What you are asked to do » Nothing but the lines from the one containing "Select checkbox for" through the last line of the material should appear in the answer, transcribed exactly, pictures excluded.

Dataset content »
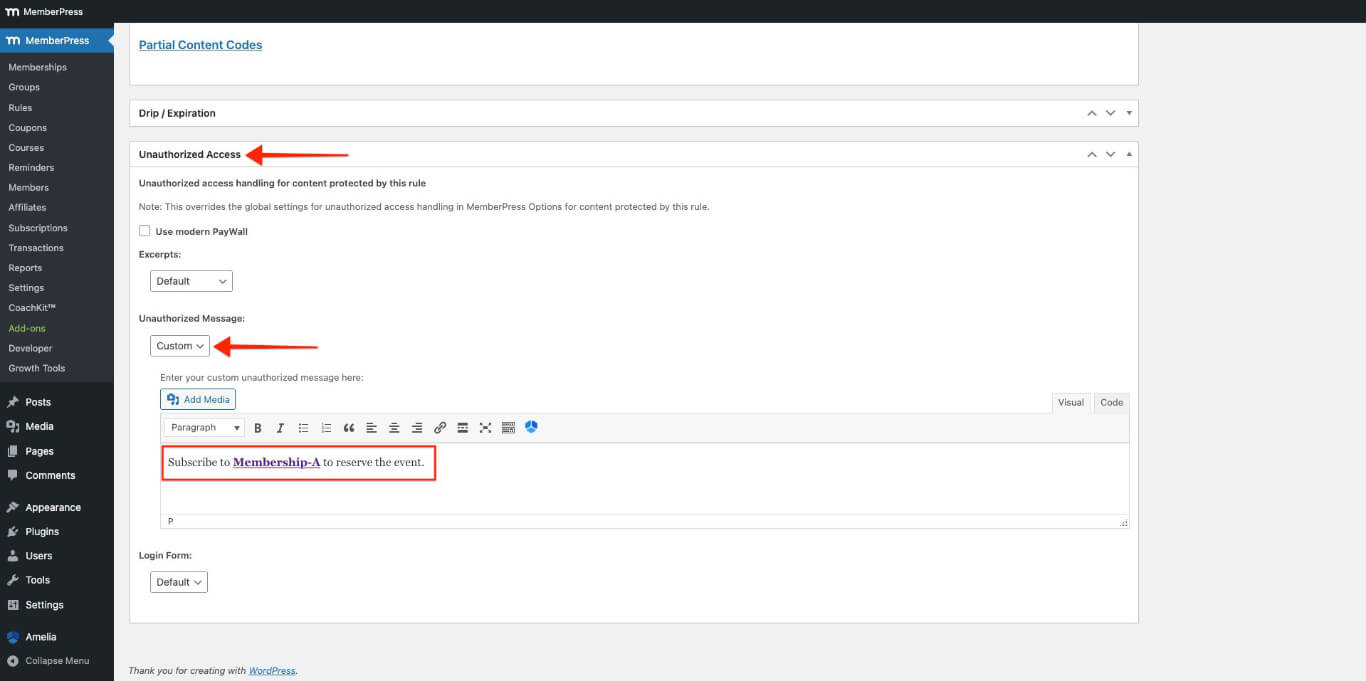This screenshot has width=1366, height=681.
Task: Click the Amelia toolbar icon
Action: [x=531, y=427]
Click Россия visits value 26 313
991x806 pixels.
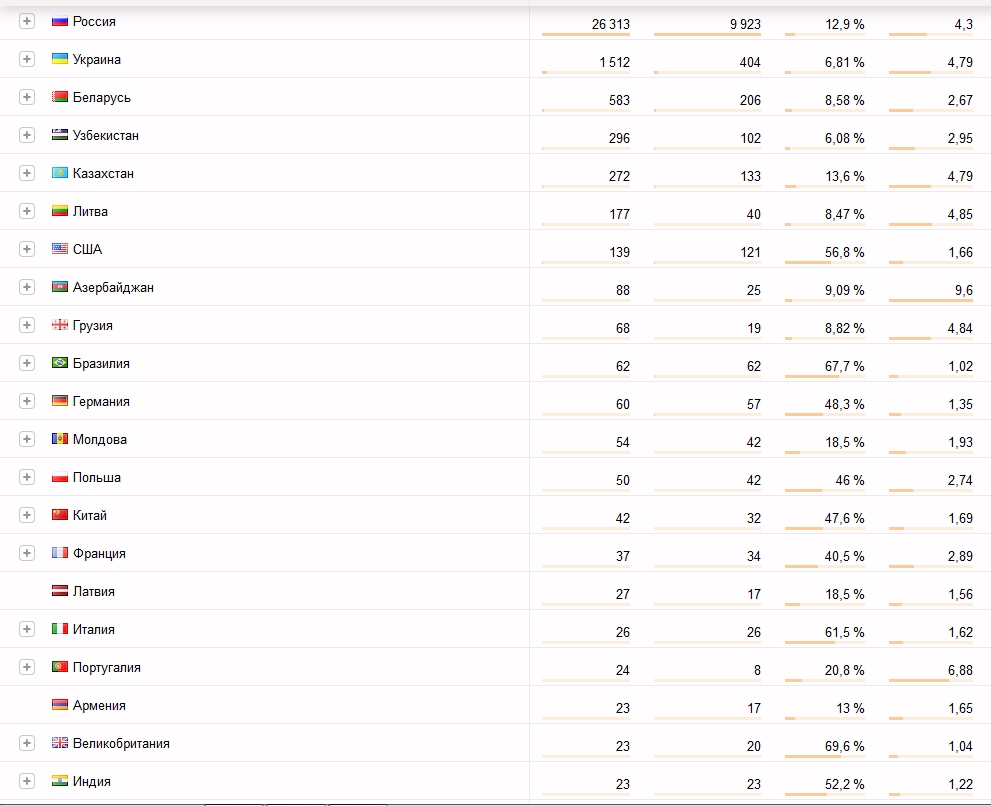(611, 24)
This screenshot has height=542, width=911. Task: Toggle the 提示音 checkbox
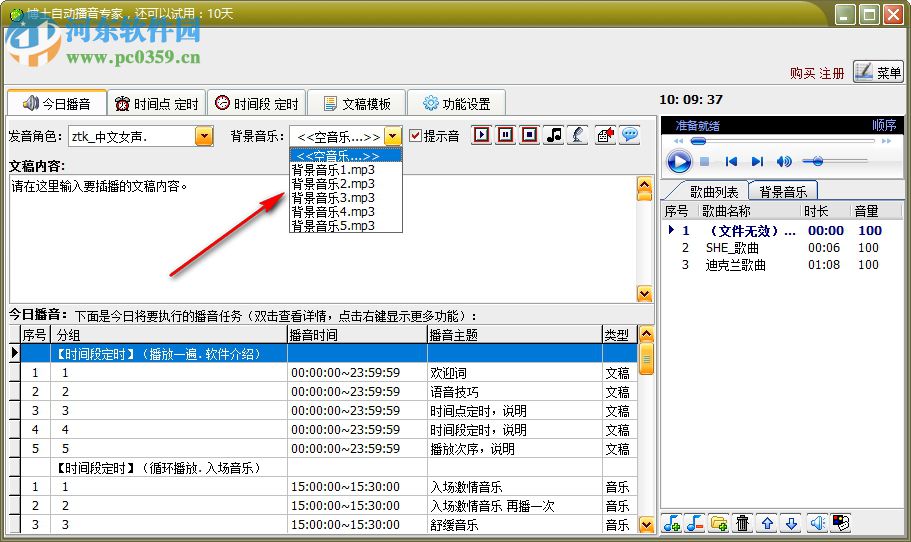tap(416, 136)
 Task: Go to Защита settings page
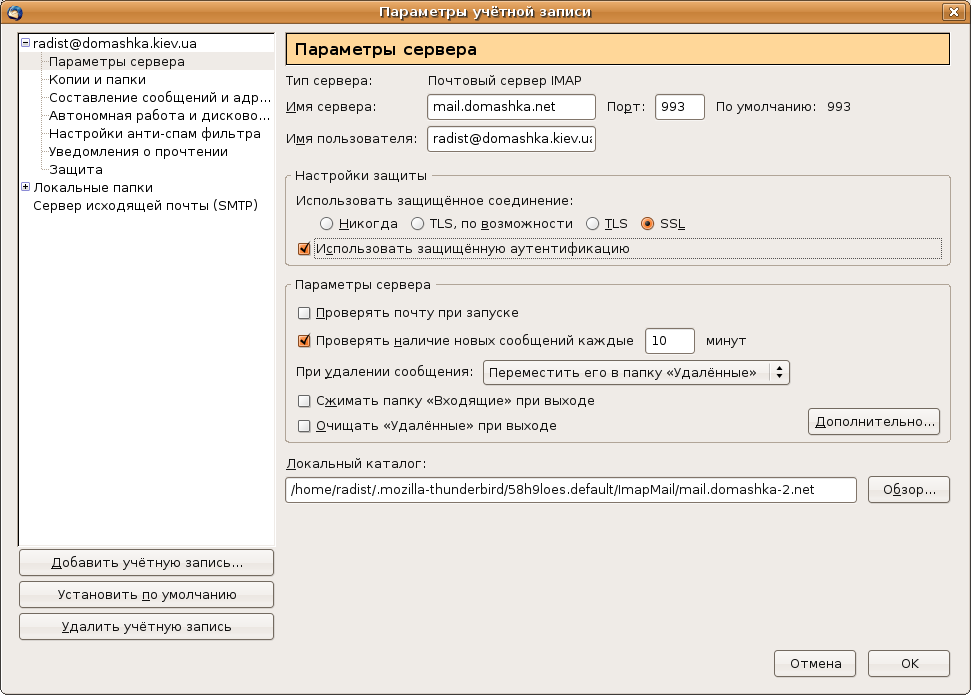tap(76, 170)
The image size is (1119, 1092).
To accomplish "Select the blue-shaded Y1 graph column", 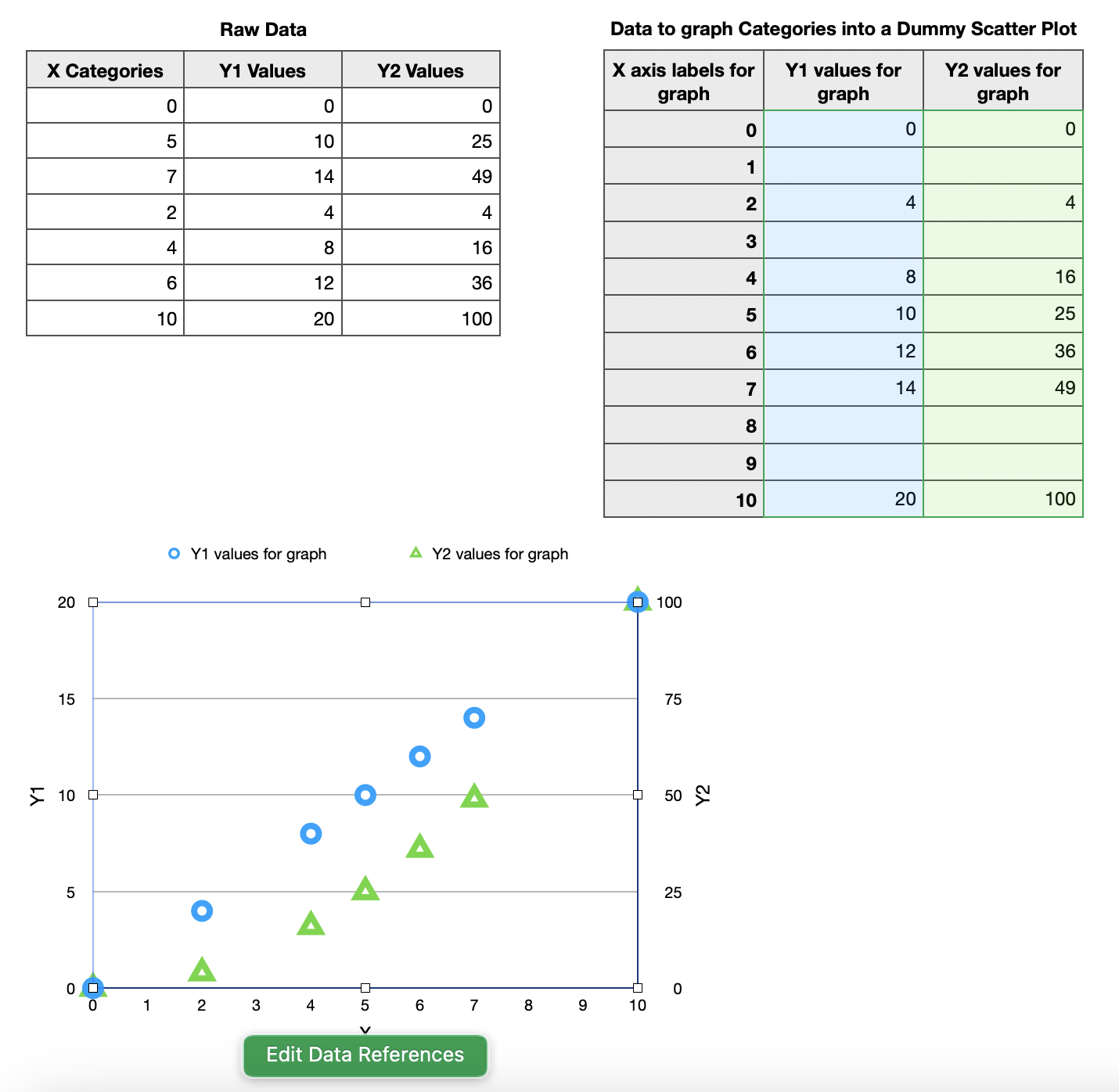I will pos(843,313).
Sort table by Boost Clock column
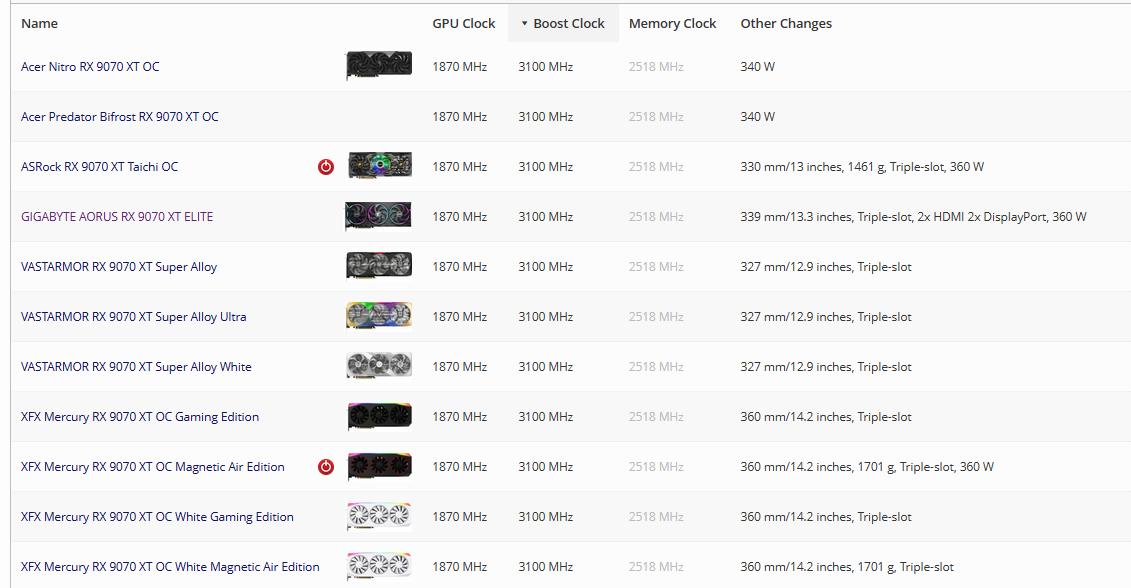The height and width of the screenshot is (588, 1131). 568,23
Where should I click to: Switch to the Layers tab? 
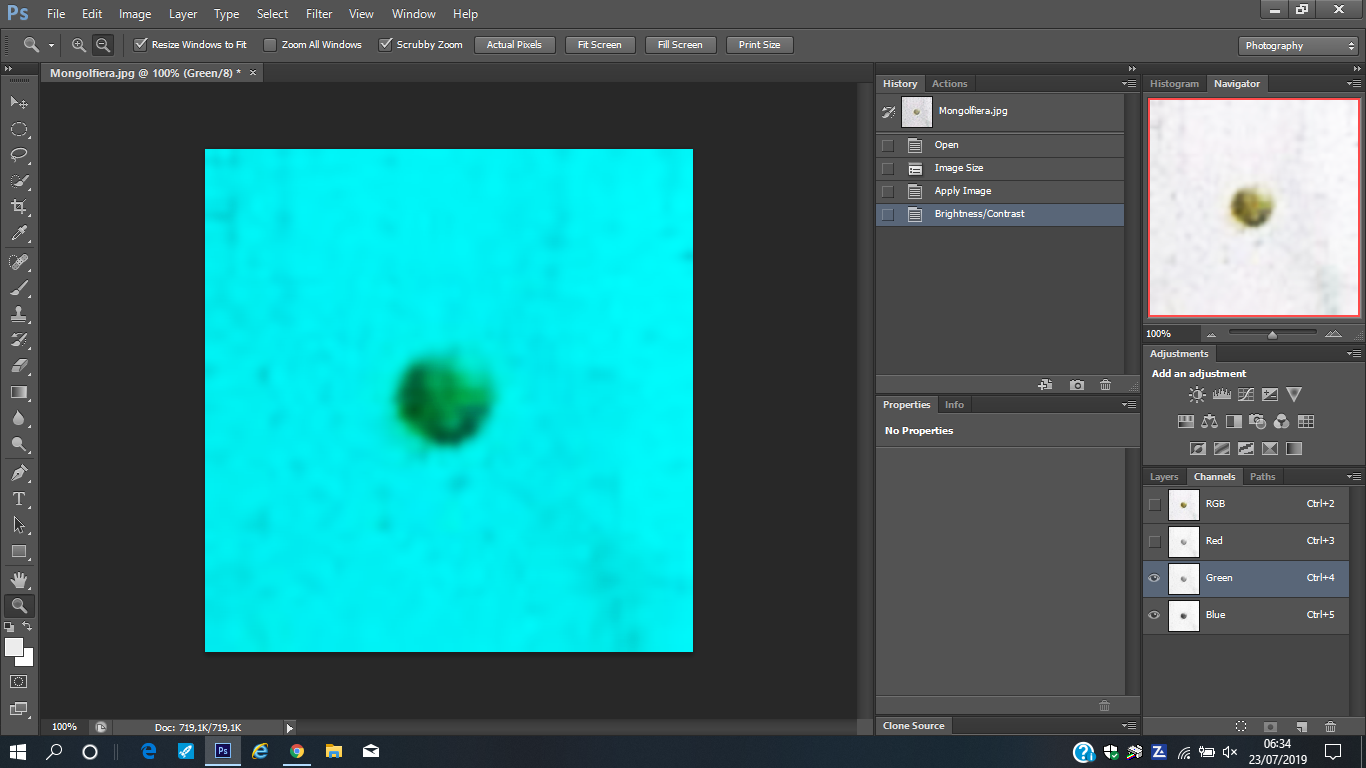click(x=1163, y=477)
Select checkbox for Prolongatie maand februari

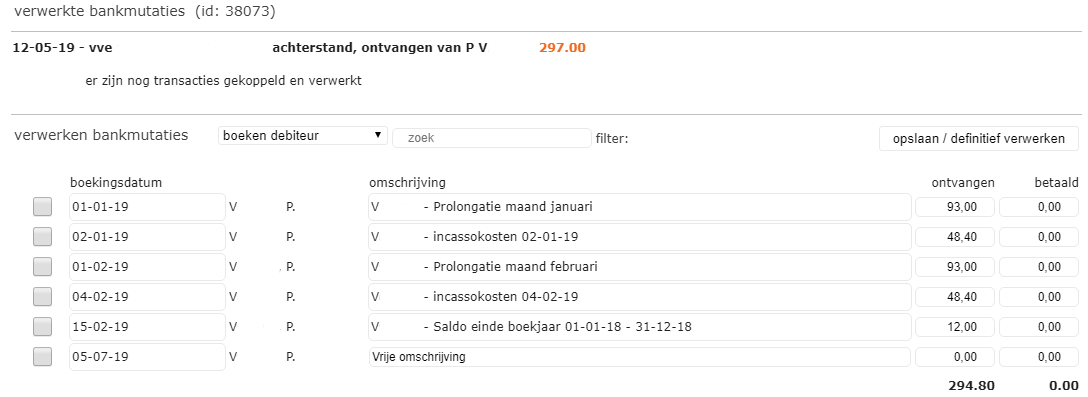tap(42, 267)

Your solution »
Select checkbox for Prolongatie maand februari

tap(42, 267)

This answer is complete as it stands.